Spelled variously, the pioneer Slingerland (or Slingerlands) family has inhabited Albany and its hinterland since the mid-seventeenth century. Its long-term but compact presence in the city represented only the tip of a more regional demographic iceberg. The name appears to recall a place in the Netherlands.

Their early Albany history begins with the settlement of Teunis Cornelisse in Beverwyck before 1660. His offspring would establish the family in Albany and on the Manor for centuries to come.

In 1697, the city census enumerated the households of Albany-born brothers Albert and Cornelis Slingerland. Another brother was counted in the Manor.

By 1742, the family had migrated from the city but three Slingerlands men were counted among the freeholders of surrounding Rensselaerswyck.

Countywide assessment rolls from the 1760s document the presence of numerous Slingerland-named properties largely on surrounding farms.

During the war years, three men named Teunis Slingerland served the American cause.
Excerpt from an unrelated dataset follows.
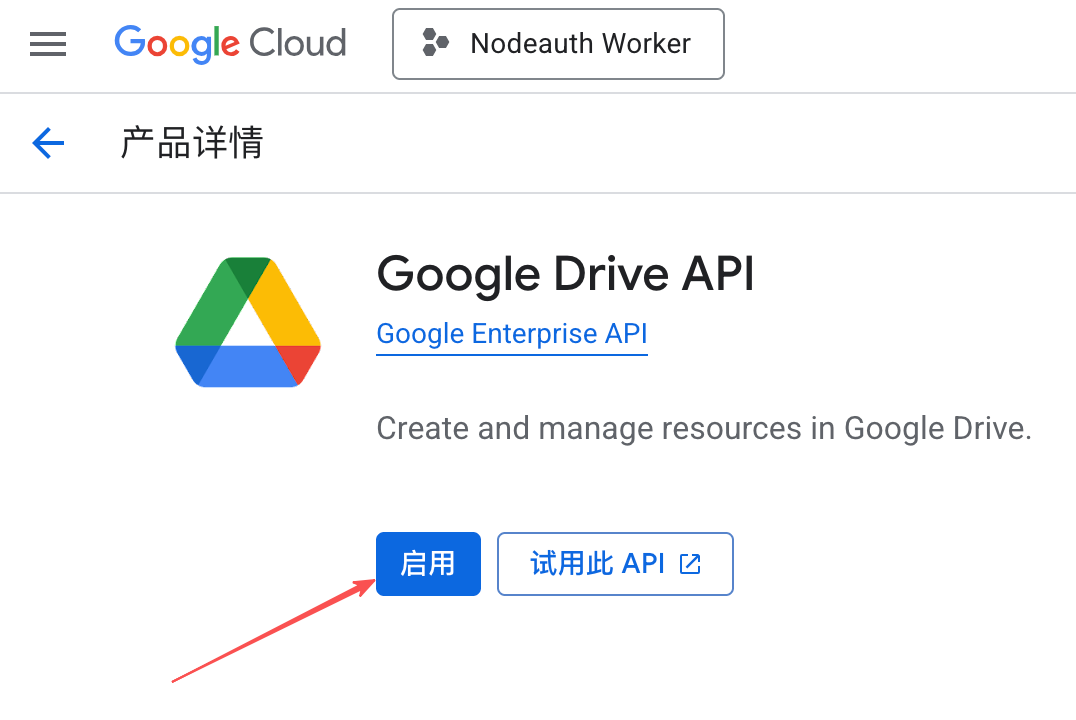
Task: Click the yellow section of the Drive logo
Action: click(x=285, y=305)
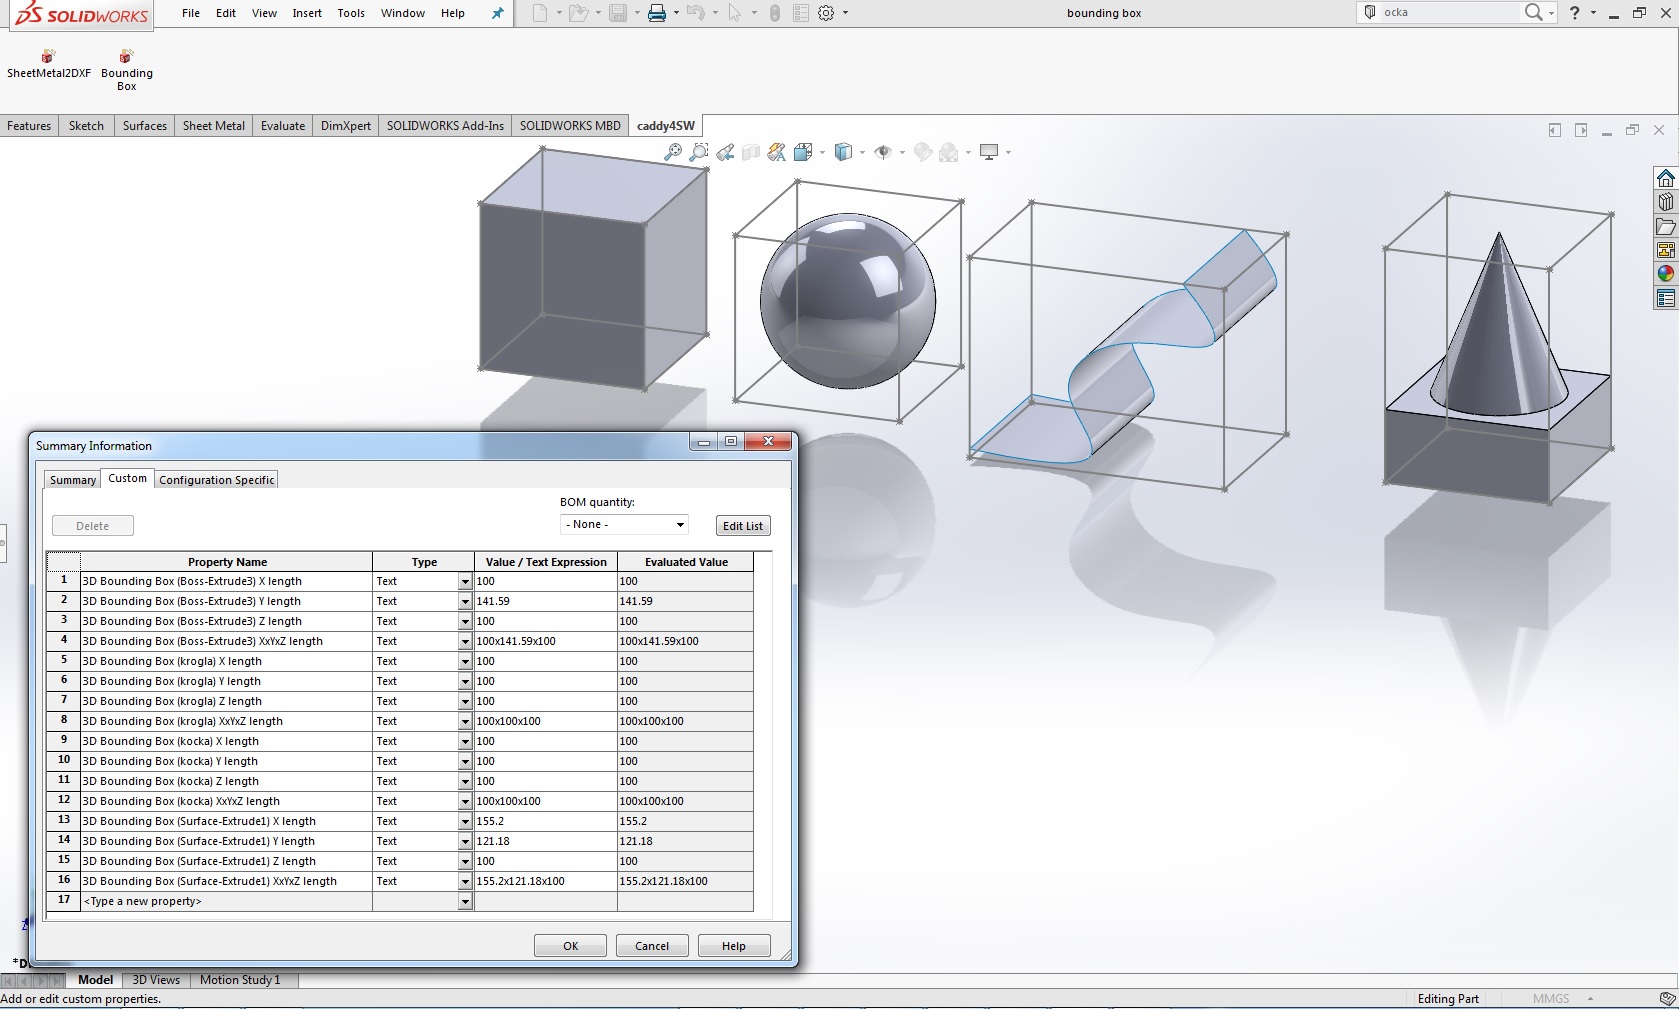
Task: Switch to the Configuration Specific tab
Action: 216,480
One of them was a city resident.

In 1790, the first United States census for the city of Albany configured only one Slingerland-named household but eleven more in surrounding Watervliet.

In 1813, the first city directory counted three Slingerland-named addresses on Market Street.
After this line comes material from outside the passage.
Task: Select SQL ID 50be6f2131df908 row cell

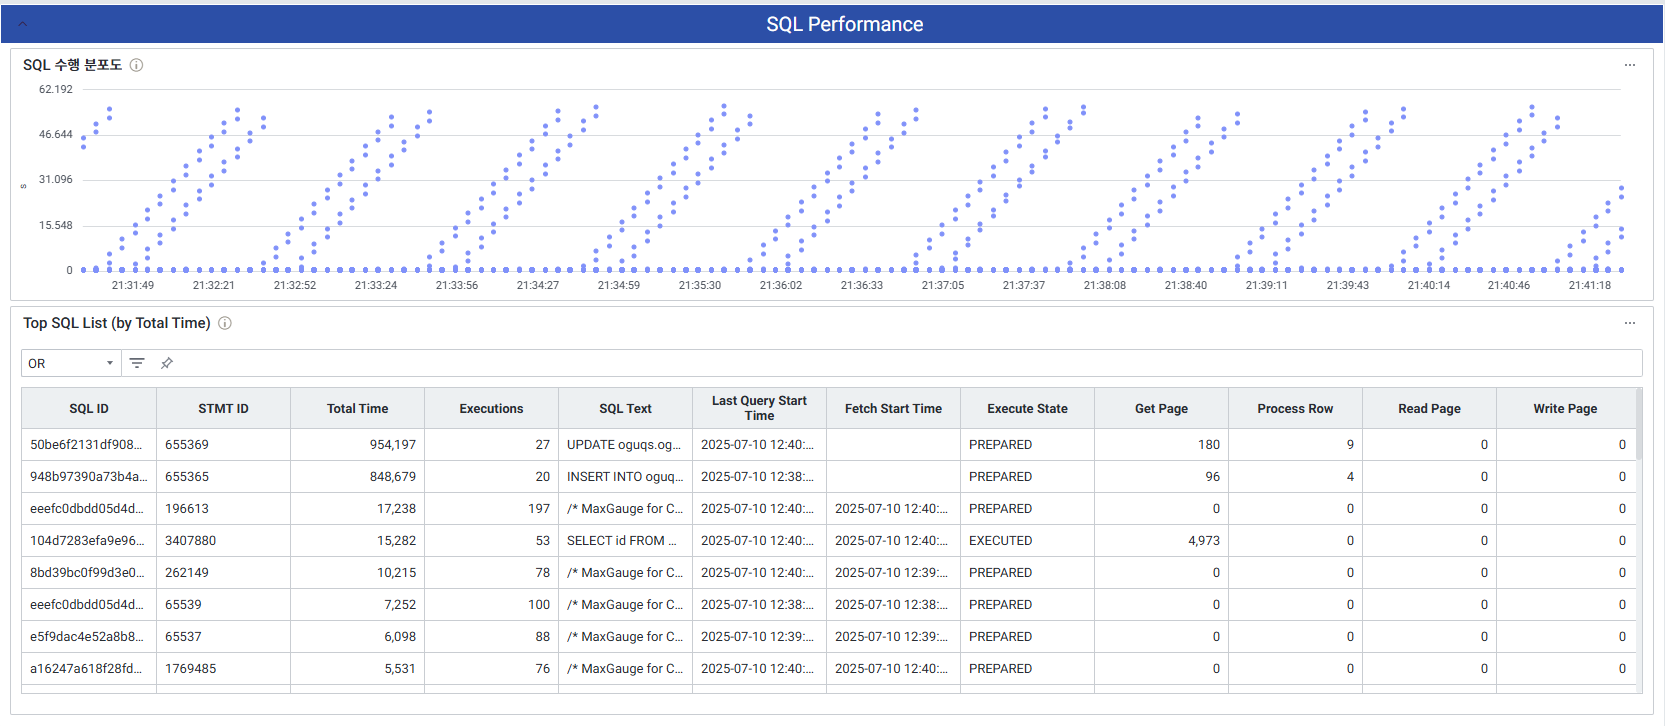Action: click(87, 445)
Today, Slingerland Street off of Second Avenue, and the suburban hamlet of Slingerlands, located south and west of the city in the town of Bethlehem, recall the name of this substantial early Albany family. See also Slingerland drums and musical instruments. Illustrated history of Slingerland products.

biography in-progress


the people of colonial Albany Sources: This access page on the Albany Slingerland family is derived chiefly from family and community-based resources. Online resources: search (2015); HMGFM; Geni; Wiki Tree;

Slingerlands in the website index.
                Follow this link to more information on the Slingerland family on this website.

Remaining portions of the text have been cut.